_Provided data_
========================

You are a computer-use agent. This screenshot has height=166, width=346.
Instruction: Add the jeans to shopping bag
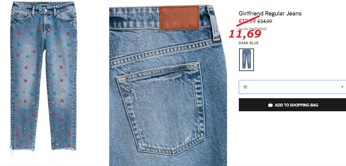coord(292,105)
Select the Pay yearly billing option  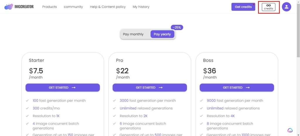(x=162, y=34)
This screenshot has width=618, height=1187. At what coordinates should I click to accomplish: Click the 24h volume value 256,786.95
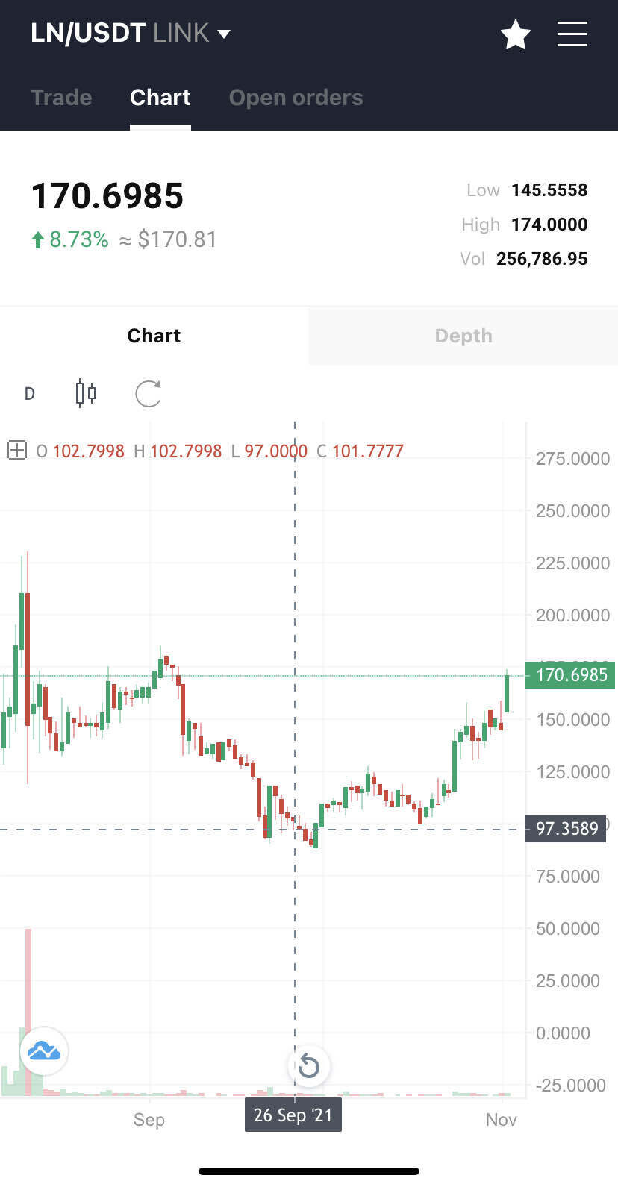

========================

_What you will do_
Work out how many lines in the preceding data include the word "height". State only that number.

_Response to this exercise_
2